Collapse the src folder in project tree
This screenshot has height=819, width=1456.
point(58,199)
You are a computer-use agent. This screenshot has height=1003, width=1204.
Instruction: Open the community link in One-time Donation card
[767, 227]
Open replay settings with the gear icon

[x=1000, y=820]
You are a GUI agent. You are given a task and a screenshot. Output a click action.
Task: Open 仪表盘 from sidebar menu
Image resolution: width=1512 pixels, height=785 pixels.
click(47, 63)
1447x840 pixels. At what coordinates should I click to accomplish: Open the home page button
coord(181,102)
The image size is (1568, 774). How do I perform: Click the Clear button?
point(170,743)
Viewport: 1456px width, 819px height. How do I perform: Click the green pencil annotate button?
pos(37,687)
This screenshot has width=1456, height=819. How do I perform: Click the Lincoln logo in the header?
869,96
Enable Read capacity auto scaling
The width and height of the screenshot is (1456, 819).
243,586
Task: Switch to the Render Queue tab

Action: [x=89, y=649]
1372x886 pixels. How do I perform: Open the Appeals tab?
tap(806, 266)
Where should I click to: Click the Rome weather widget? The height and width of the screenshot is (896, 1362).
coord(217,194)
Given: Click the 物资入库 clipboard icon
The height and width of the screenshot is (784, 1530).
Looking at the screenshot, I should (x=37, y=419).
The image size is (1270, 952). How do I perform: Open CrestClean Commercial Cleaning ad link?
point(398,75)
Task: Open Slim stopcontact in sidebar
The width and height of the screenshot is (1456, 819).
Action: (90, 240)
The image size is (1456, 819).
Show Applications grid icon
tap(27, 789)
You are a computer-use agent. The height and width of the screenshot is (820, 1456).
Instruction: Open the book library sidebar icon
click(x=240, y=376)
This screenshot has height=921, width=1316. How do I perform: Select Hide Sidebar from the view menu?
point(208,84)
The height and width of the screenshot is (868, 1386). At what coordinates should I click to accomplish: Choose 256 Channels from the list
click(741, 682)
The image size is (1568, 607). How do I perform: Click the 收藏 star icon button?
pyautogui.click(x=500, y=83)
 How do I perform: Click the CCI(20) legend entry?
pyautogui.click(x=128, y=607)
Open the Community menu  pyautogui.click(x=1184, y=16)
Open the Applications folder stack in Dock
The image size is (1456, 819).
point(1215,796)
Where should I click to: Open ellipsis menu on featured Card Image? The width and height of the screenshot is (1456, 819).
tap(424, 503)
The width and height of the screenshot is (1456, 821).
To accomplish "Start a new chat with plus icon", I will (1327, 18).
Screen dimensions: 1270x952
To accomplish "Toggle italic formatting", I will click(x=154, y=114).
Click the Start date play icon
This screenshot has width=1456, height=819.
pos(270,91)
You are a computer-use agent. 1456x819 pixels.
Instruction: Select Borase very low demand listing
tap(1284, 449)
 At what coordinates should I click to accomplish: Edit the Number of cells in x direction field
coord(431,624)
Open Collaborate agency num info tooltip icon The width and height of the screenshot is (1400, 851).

• Exercise: Sift through the entries and copy every line with "agent".

• Task answer:
You are a computer-use agent. This screenshot has height=1003, width=1204.
You are a GUI agent. You are given a task and a screenshot. Output a click action.
You are a computer-use agent. The height and width of the screenshot is (820, 1456).
You are a computer-use agent. 1456x819 pixels.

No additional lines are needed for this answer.